Electrophysiological Investigation of the Subcellular Fine Tuning of Sympathetic Neurons by Hydrogen Sulfide

H(2)S is well-known as hypotensive agent, whether it is synthetized endogenously or administered systemically. Moreover, the H(2)S donor NaHS has been shown to inhibit vasopressor responses triggered by stimulation of preganglionic sympathetic fibers. In contradiction with this latter result, NaHS has been reported to facilitate transmission within sympathetic ganglia. To resolve this inconsistency, H(2)S and NaHS were applied to primary cultures of dissociated sympathetic ganglia to reveal how this gasotransmitter might act at different subcellular compartments of such neurons. At the somatodendritic region of ganglionic neurons, NaHS raised the frequency, but not the amplitudes, of cholinergic miniature postsynaptic currents via a presynaptic site of action.
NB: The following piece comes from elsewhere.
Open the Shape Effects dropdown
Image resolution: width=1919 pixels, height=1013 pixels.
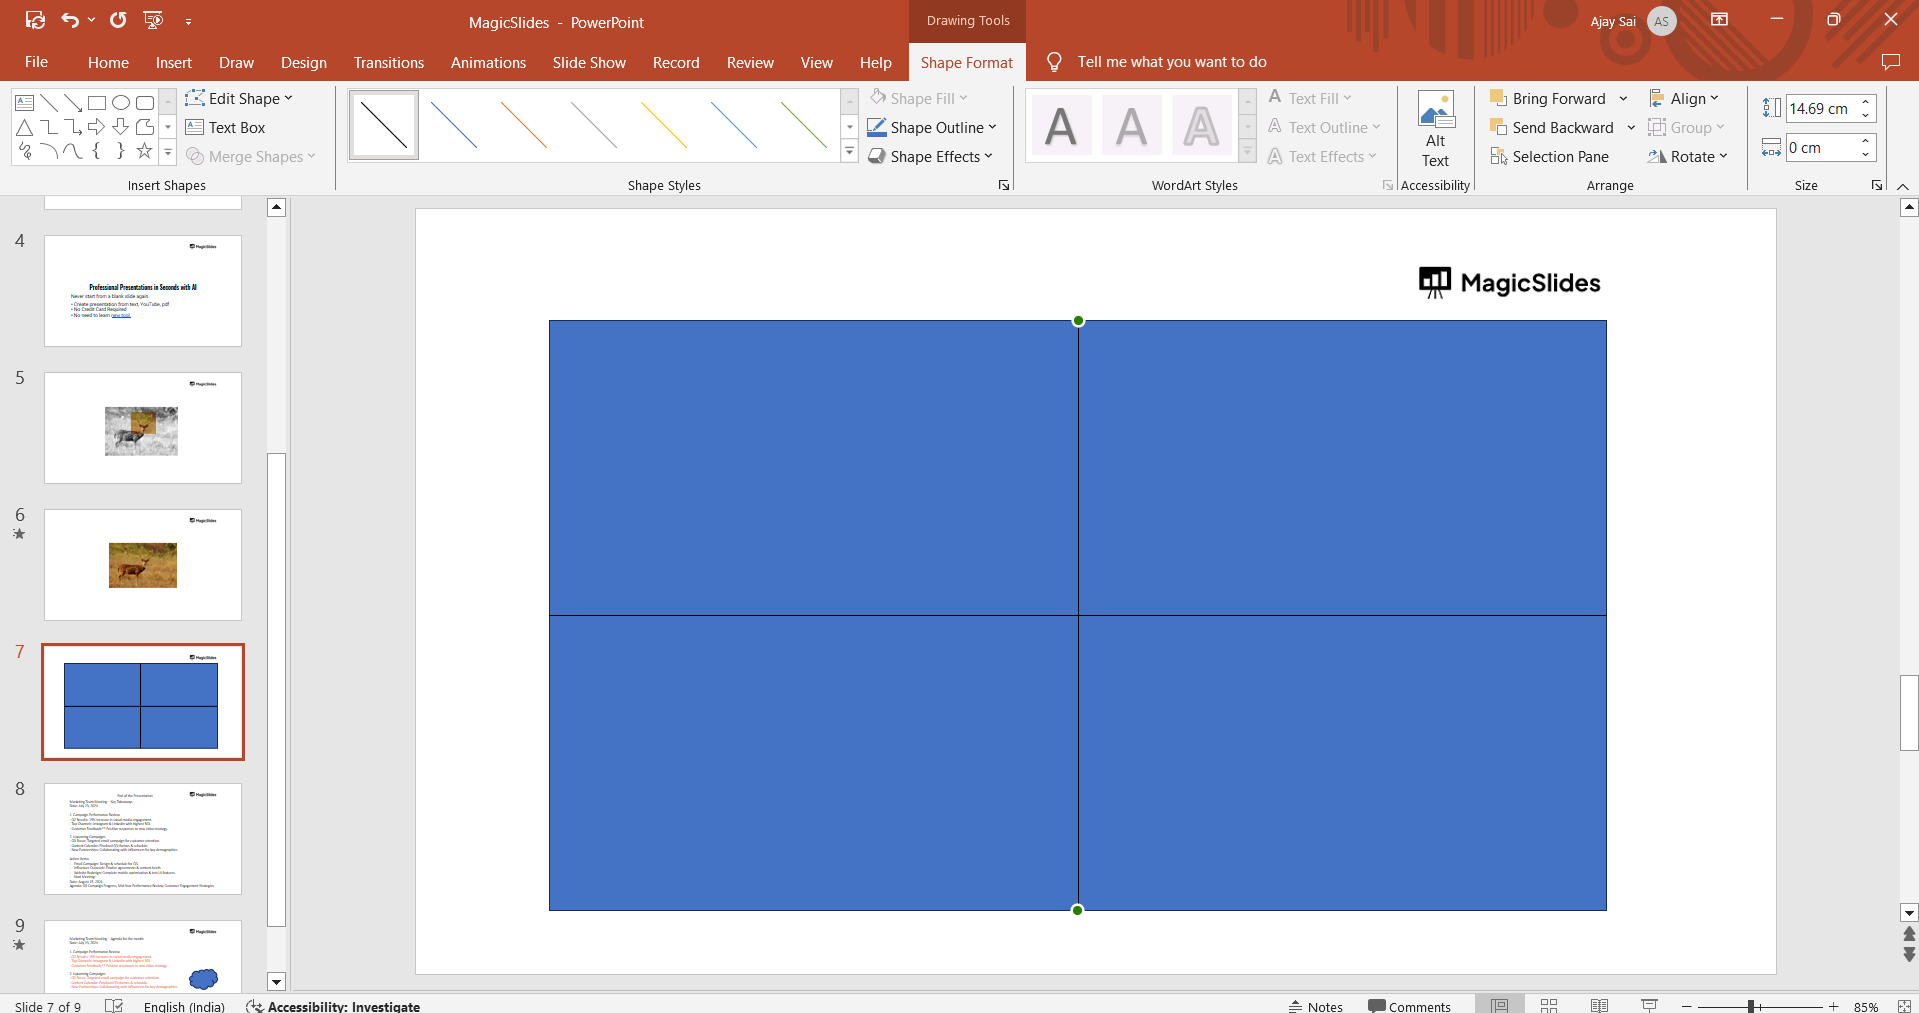tap(931, 157)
In addition, the H(2)S donor as well as H(2)S itself caused membrane hyperpolarization and decreased action potential firing in response to current injection. Submillimolar NaHS concentrations did not affect currents through K(υ)7 channels, but did evoke currents through K(ATP) channels. Similarly to NaHS, the K(ATP) channel activator diazoxide led to hyperpolarization and decreased membrane excitability; the effects of both, NaHS and diazoxide, were prevented by the K(ATP) channel blocker tolbutamide. At postganglionic sympathetic nerve terminals, H(2)S and NaHS enhanced noradrenaline release due to a direct action at the level of vesicle exocytosis. Taken together, H(2)S may facilitate transmitter release within sympathetic ganglia and at sympatho-effector junctions, but causes hyperpolarization and reduced membrane excitability in ganglionic neurons. As this latter action was due to K(ATP) channel gating, this channel family is hereby established as another previously unrecognized determinant in the function of sympathetic ganglia.